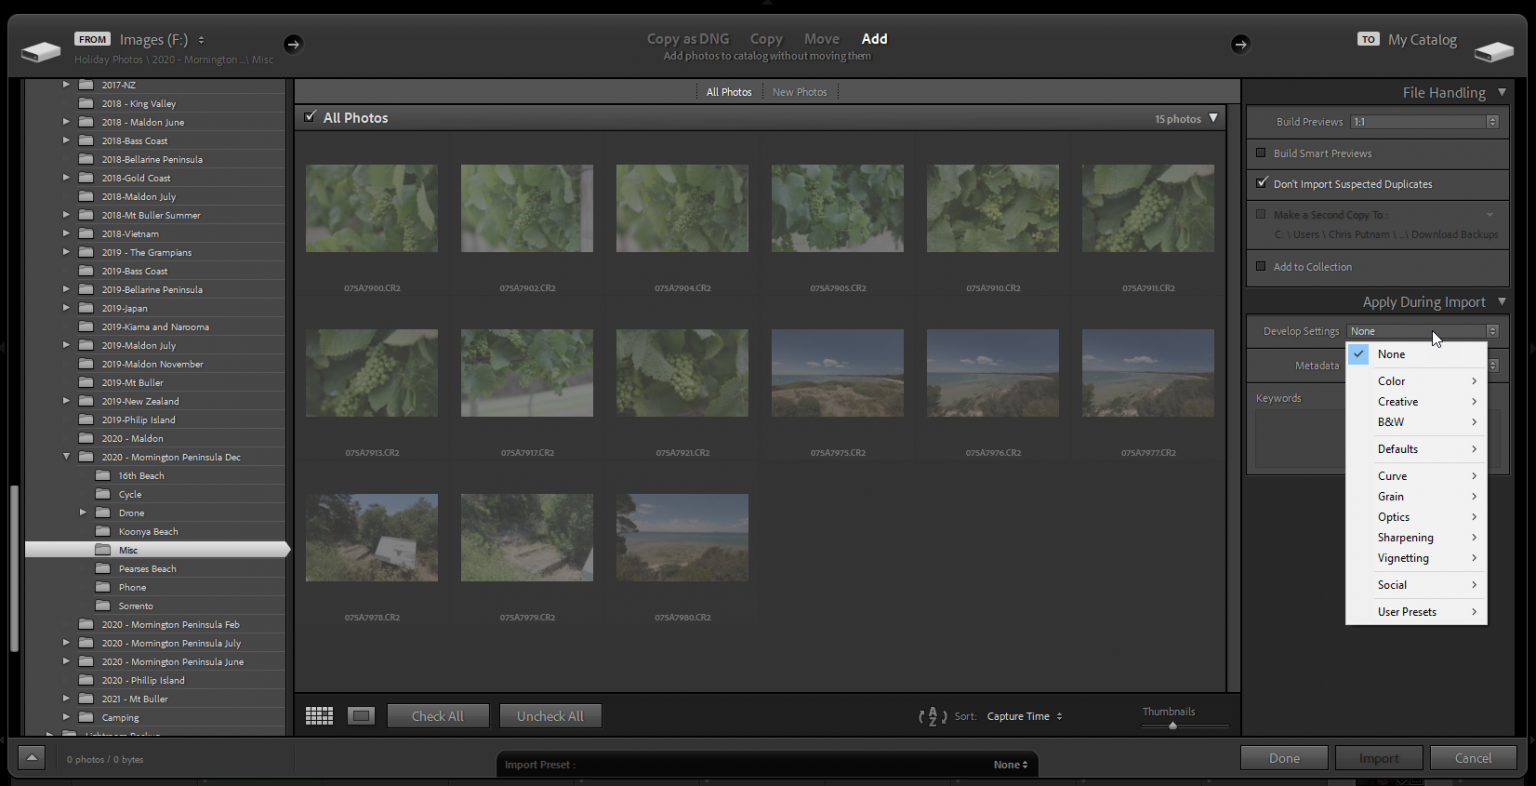Viewport: 1536px width, 786px height.
Task: Click the Import button
Action: tap(1379, 757)
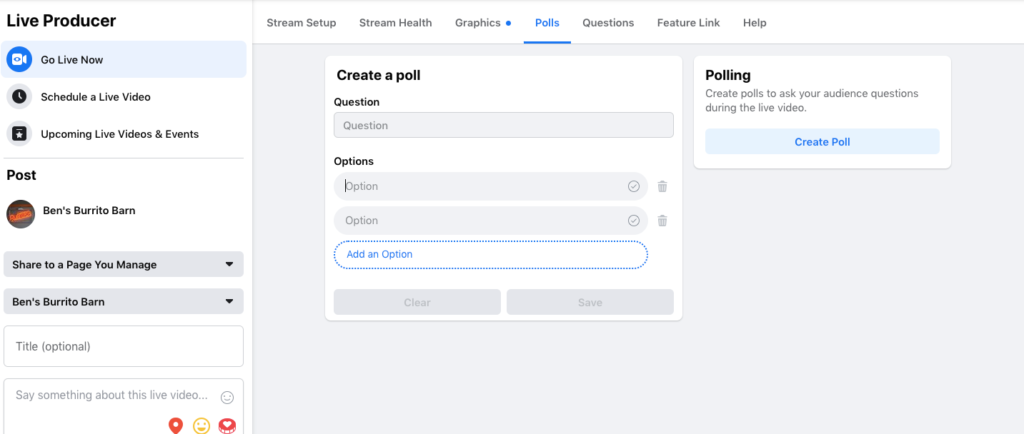Click the Upcoming Live Videos star icon
Screen dimensions: 1024x434
click(x=19, y=134)
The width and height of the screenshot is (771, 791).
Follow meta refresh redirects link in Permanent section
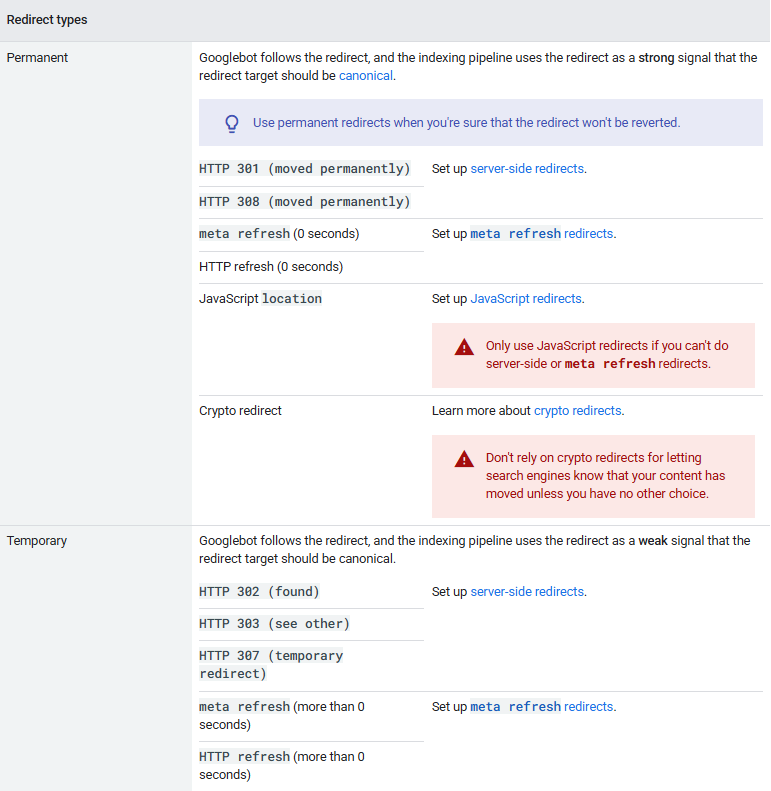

→ Task requirements: Put the text lines of the material above into a numbered list, skipping any blank lines and leaving out the pictures.

→ Problem solution:
1. Viewport: 1536px width, 786px height.
2. Task: Click the Import button
3. Action: tap(1379, 757)
4. Click the Upcoming Live Videos star icon
5. Screen dimensions: 1024x434
6. click(x=19, y=134)
7. The width and height of the screenshot is (771, 791).
8. Follow meta refresh redirects link in Permanent section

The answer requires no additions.